■ Problem to solve
Retype word for word the stretch of entries below from the line that has "Given: Click the 19.3 cm leg opening value" through the line that has "You are a computer-use agent.", and omit the pictures.

■ Given data
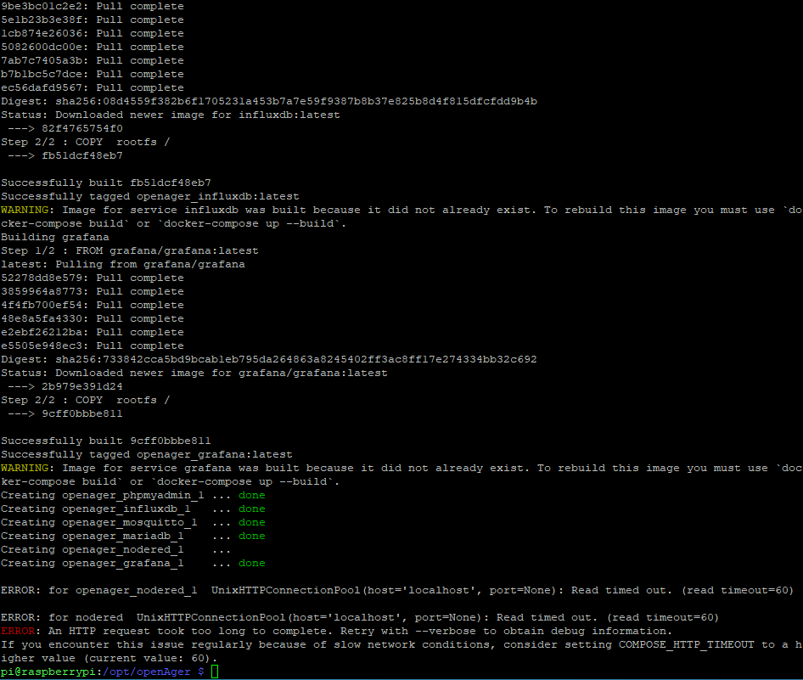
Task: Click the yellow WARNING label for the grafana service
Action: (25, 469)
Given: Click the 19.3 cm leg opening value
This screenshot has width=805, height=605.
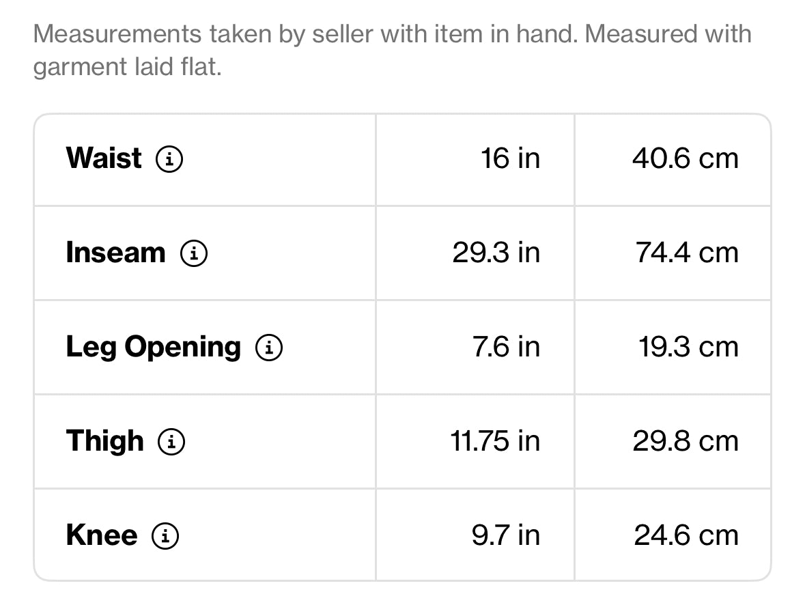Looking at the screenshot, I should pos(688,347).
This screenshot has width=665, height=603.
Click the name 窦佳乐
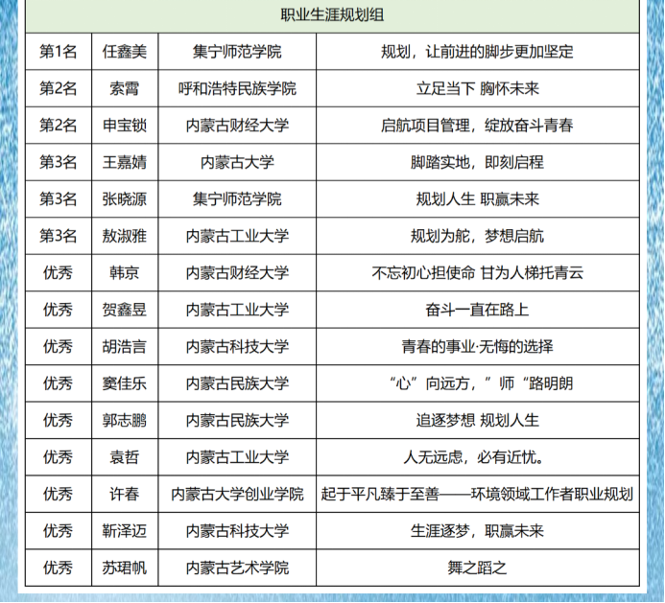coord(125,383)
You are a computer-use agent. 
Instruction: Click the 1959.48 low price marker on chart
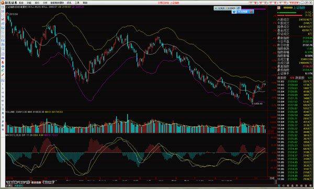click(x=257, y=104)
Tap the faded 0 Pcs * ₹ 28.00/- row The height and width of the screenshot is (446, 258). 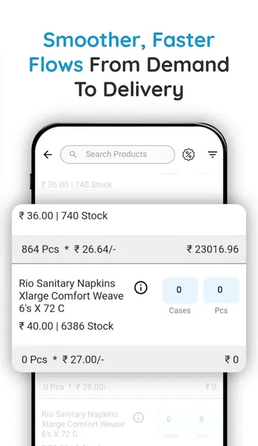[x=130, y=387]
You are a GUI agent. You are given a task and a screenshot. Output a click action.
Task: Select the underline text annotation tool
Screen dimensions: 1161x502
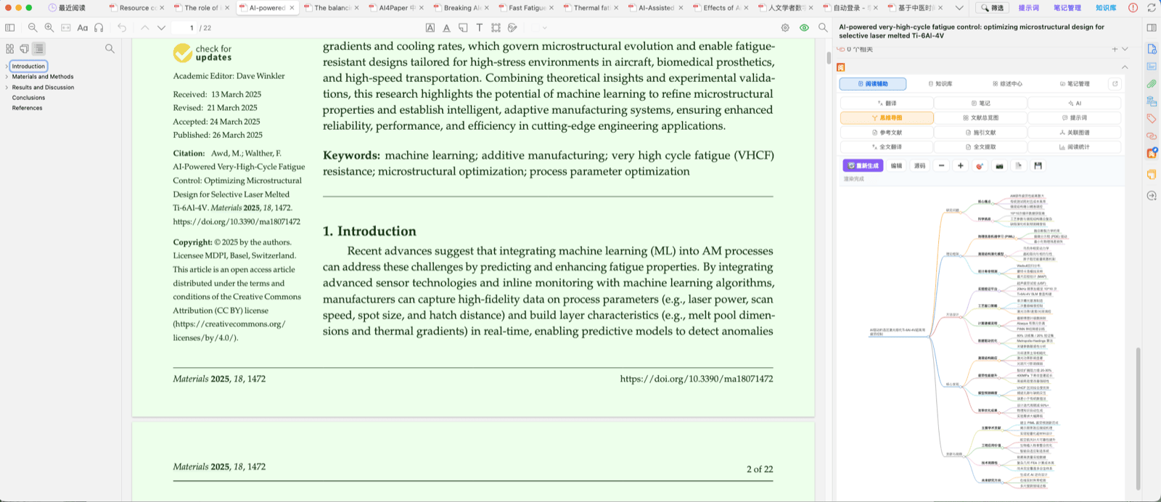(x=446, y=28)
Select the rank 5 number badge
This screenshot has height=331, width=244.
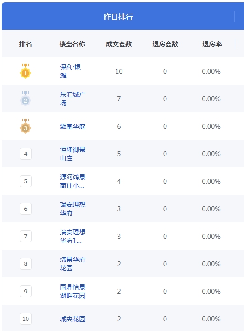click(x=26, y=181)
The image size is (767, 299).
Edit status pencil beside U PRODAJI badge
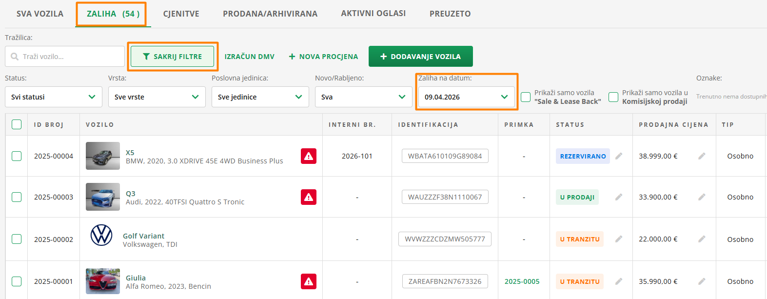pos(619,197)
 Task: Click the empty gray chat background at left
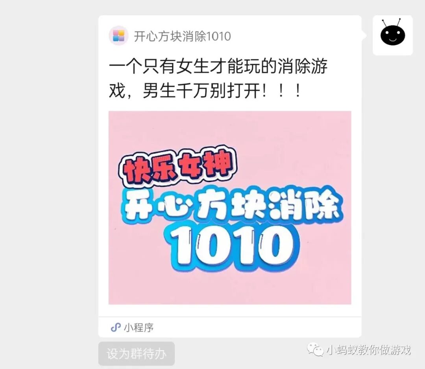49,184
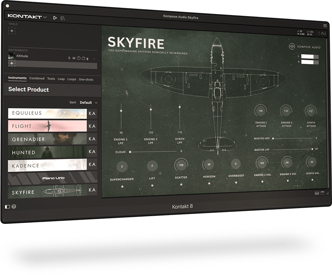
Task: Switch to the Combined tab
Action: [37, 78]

...

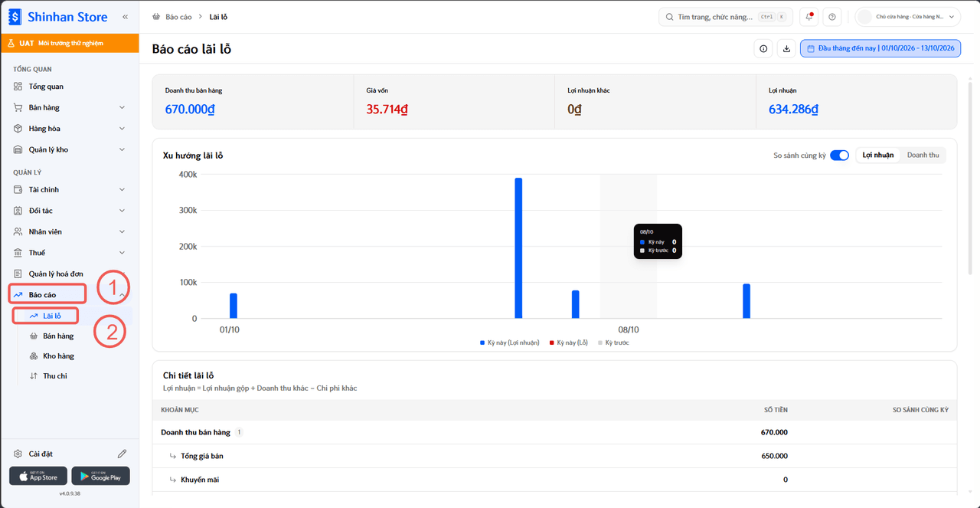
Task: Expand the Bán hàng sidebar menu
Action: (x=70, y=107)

■ Response
Given: Click the 19.3 cm leg opening value
This screenshot has width=805, height=605.
Looking at the screenshot, I should pos(688,347).
This screenshot has width=665, height=603.
Click the name 窦佳乐
coord(125,383)
You are a computer-use agent. 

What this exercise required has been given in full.